I’ve encounter no finer definition of music than thinker Susanne Langer’s, who conceived of it as a laboratory for feeling in time. Time, certainly, isn’t solely the uncooked materials of music — the elemental constructing block of melody and rhythm — but in addition its supreme present to the listener. A tune is a shelter in time, a shelter in being — music meets us at explicit moments of our lives, enters us and magnifies these moments, anchors them within the stream of life, so that every time we hear the tune once more the residing self is transported to the lived second, and but reworked.

That’s what the uncommonly insightful painter, poet, and author John Berger (November 5, 1926–January 2, 2017) explores in his essay “Some Notes on Track,” composed within the final months of his life and included in his altogether fantastic remaining assortment Confabulations (public library).

Composition 8 by Wassily Kandinsky, Twenties, impressed by the artist’s expertise of listening to a symphony. (Out there as a print.)

Berger considers how music, in bridging the common and the deeply private, illuminates the which means of intimacy:

A lot of what occurs to us in life is anonymous as a result of our vocabulary is simply too poor. Most tales get instructed out loud as a result of the storyteller hopes that the telling of the story can remodel a anonymous occasion into a well-known or intimate one.

We are inclined to affiliate intimacy with closeness and closeness with a sure sum of shared experiences. But in actuality complete strangers, who won’t ever say a single phrase to one another, can share an intimacy — an intimacy contained within the change of a look, a nod of the pinnacle, a smile, a shrug of a shoulder. A closeness that lasts for minutes or at some point of a tune that’s being listened to collectively. An settlement about life. An settlement with out clauses. A conclusion spontaneously shared between the untold tales gathered across the tune.

Artwork by Kay Nielsen from East of the Sun and West of the Moon, 1914. (Out there as a print and as stationery cards.)

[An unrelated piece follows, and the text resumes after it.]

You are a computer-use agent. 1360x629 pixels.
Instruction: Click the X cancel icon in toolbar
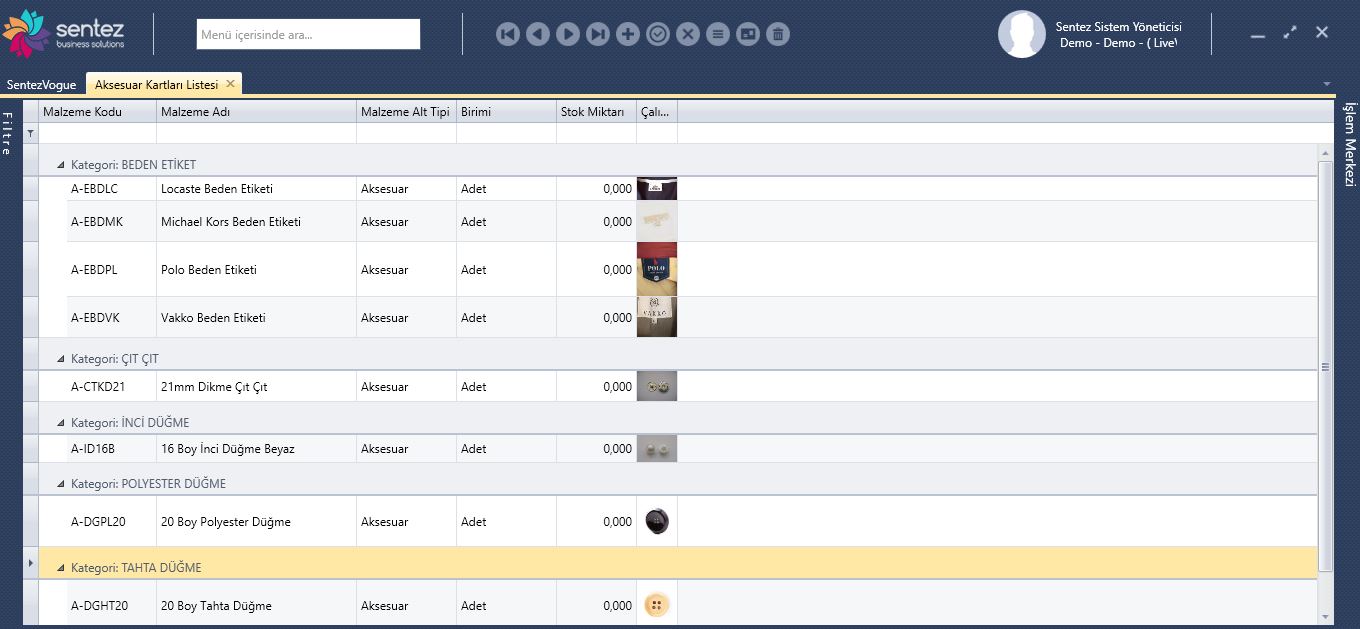(687, 35)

It’s the luscious corporeality of tune that lends music its extraordinary powers of intimacy. In consonance with Richard Powers’s arresting commentary that “the use of music is to remind us how short a time we have a body,” Berger writes:

A tune, when being sung and performed, acquires a physique… Many times the tune takes over the physique of the singer, and after some time the physique of the circle of listeners who, as they pay attention and gesture to the tune, are remembering and foreseeing.

A tune, as distinct from the our bodies it takes over, is unfixed in time and place. A tune narrates a previous expertise. Whereas it’s being sung it fills the current. Tales do the identical. However songs have one other dimension, which is uniquely theirs. A tune fills the current, whereas it hopes to achieve a listening ear in some future someplace. It leans ahead, farther and farther. With out the persistence of this hope, songs wouldn’t exist. Songs lean ahead.

[…]

A tune borrows existent bodily our bodies so as to purchase, whereas it’s being sung, a physique of its personal.

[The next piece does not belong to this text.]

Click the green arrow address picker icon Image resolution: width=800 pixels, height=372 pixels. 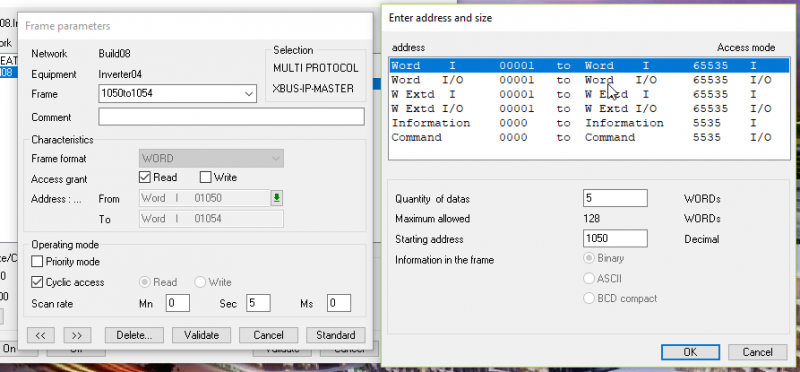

Music is so embodied an expertise as a result of it’s product of the identical substance we ourselves are made of: time. With an eye fixed to how “songs put their arms round linear time,” Berger provides:

The tempo, the beat, the loops, the repetitions of a tune supply a shelter from the stream of linear time — a shelter by which future, current, and previous can console, provoke, ironize, and encourage each other.

[…]

Songs are like rivers: every follows its personal course, but all stream to the ocean, from which all the things got here.

Complement with the poetic physicist Alan Lightman on music and the universe and the fascinating science of how music casts its spell on us, then savor Beethoven’s “Ode to Pleasure” brought to life in a Spanish flashmob of 100 musicians.